**Data supplied:**

▽

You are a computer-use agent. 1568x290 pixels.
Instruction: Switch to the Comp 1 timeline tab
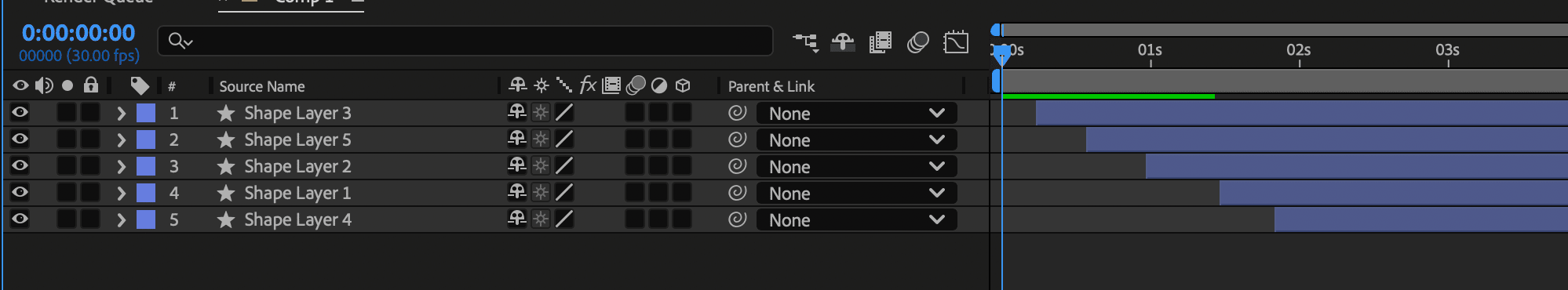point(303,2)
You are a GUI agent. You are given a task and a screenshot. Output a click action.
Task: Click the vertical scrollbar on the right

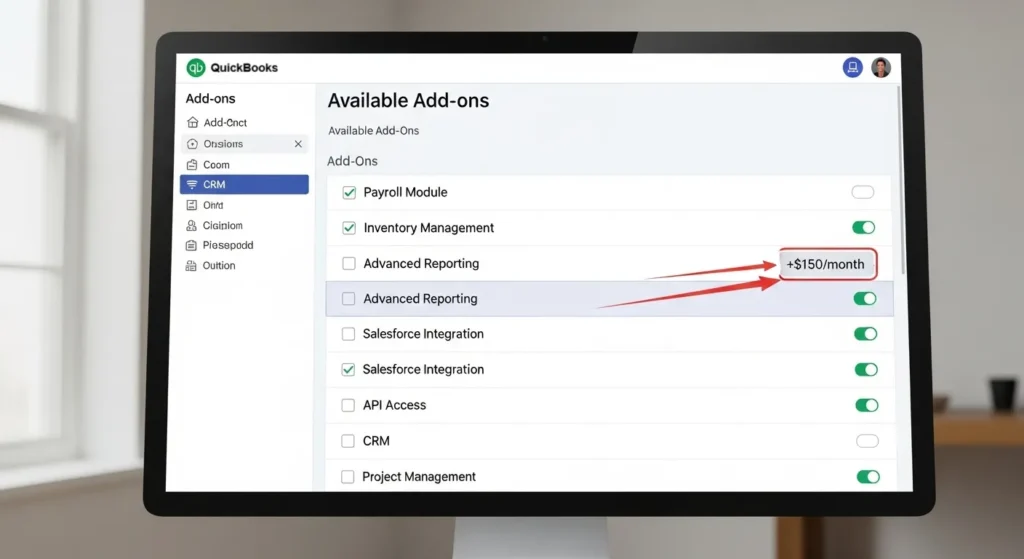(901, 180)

△

**Work to complete:**
When a line among the entries above contains "agent", copy it.

**Result of this task:**
You are a computer-use agent. 1568x290 pixels.
You are a GUI agent. You are given a task and a screenshot. Output a click action.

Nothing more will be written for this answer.